Written request
Pull out each line of the records that contains the word "should", treating uppercase and lowercase as different.

[Text and element pointing records]

■ ■ ■

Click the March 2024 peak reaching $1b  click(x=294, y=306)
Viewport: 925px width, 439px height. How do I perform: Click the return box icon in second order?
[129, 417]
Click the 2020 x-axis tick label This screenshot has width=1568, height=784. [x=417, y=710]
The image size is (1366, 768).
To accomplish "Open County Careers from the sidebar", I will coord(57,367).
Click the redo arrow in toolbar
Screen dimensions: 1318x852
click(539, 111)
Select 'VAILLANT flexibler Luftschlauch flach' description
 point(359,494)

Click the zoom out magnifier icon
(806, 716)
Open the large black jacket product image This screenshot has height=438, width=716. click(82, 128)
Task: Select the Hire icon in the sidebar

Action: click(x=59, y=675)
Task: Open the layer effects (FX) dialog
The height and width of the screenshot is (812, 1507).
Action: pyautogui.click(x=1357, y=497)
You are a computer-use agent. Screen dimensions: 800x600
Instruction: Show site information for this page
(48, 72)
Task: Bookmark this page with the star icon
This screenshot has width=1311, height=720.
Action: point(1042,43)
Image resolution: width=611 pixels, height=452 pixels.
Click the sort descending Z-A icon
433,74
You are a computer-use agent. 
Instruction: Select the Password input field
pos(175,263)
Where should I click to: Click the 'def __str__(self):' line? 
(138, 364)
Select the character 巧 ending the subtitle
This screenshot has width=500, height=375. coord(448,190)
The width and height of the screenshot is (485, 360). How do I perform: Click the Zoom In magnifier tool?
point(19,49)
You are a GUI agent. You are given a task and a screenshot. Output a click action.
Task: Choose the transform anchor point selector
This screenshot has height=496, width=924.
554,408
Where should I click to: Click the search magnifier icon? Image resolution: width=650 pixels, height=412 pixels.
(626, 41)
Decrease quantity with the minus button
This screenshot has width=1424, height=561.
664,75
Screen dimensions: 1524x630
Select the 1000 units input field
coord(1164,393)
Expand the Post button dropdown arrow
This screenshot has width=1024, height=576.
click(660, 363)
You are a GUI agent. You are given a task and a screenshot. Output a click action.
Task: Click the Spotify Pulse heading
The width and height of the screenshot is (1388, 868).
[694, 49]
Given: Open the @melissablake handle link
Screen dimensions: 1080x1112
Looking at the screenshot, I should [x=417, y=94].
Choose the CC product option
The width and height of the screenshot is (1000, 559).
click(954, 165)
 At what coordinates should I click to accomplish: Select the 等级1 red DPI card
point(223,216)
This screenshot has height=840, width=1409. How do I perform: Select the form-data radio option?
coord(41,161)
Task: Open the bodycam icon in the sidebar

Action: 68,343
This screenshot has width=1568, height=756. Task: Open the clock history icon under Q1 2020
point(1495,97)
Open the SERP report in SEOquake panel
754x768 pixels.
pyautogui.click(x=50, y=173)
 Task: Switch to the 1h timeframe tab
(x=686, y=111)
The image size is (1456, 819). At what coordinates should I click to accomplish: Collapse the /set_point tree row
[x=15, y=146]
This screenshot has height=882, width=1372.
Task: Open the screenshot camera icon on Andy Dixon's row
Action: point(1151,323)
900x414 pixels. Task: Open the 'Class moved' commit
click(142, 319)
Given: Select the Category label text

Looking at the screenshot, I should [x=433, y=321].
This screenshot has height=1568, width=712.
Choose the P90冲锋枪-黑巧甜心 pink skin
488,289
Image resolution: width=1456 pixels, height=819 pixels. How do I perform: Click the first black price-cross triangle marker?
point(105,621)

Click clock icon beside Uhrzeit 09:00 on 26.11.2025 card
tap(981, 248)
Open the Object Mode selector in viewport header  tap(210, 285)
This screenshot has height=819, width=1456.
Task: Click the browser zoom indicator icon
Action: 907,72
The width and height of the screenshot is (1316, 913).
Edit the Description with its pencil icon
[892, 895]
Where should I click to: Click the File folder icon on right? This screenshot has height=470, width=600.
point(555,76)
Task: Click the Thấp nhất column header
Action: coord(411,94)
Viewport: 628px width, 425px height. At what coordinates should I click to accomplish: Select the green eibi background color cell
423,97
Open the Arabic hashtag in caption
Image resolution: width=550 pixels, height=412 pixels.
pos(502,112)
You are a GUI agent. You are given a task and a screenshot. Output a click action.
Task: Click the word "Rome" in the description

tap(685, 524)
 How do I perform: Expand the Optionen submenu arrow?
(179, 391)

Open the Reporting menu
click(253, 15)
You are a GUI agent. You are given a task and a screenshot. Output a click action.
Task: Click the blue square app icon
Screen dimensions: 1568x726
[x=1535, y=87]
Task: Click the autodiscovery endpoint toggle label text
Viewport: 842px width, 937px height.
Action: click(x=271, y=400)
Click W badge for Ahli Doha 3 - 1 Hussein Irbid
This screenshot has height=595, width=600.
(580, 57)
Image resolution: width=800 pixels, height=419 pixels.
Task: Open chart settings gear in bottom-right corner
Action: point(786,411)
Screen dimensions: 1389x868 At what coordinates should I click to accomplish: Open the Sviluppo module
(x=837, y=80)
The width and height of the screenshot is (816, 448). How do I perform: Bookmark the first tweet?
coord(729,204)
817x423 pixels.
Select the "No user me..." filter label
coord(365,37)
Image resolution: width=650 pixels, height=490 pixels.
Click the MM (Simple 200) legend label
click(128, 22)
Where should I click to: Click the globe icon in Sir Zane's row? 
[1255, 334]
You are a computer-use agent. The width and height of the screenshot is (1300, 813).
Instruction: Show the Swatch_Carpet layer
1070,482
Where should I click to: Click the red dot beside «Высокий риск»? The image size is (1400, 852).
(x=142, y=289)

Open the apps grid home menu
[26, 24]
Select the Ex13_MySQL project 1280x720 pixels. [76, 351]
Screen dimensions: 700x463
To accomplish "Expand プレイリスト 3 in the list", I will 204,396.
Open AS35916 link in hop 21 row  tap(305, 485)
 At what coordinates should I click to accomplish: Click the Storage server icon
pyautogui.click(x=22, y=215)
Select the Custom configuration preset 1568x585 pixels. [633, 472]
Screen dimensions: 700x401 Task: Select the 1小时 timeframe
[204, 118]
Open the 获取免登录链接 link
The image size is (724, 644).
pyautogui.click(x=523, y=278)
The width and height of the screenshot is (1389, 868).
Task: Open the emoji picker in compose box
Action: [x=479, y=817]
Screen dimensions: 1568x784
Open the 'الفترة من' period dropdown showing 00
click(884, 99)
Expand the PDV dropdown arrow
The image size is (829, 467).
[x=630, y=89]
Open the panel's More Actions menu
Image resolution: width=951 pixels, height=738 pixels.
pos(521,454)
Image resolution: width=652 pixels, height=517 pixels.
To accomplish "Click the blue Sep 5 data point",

■ ■ ■

Correct answer
Where should I click to: Click the 'def __str__(self):' line? 
Where should I click to: Click the search magnifier icon? Image resolution: width=650 pixels, height=412 pixels.
Looking at the screenshot, I should [x=417, y=94].
 At what coordinates should I click to accomplish: Select the 等级1 red DPI card
The image size is (1456, 819). At what coordinates should I click to accomplish: Collapse the /set_point tree row
Looking at the screenshot, I should [x=433, y=321].
Where should I click to: Click the File folder icon on right? This screenshot has height=470, width=600.
Viewport: 628px width, 425px height. At what coordinates should I click to accomplish: Select the green eibi background color cell
Screen dimensions: 1389x868 At what coordinates should I click to accomplish: Open the Sviluppo module
Where should I click to: Click the globe icon in Sir Zane's row? 
Where should I click to: Click the red dot beside «Высокий риск»? The image size is (1400, 852).
 At what coordinates should I click to accomplish: Click the Storage server icon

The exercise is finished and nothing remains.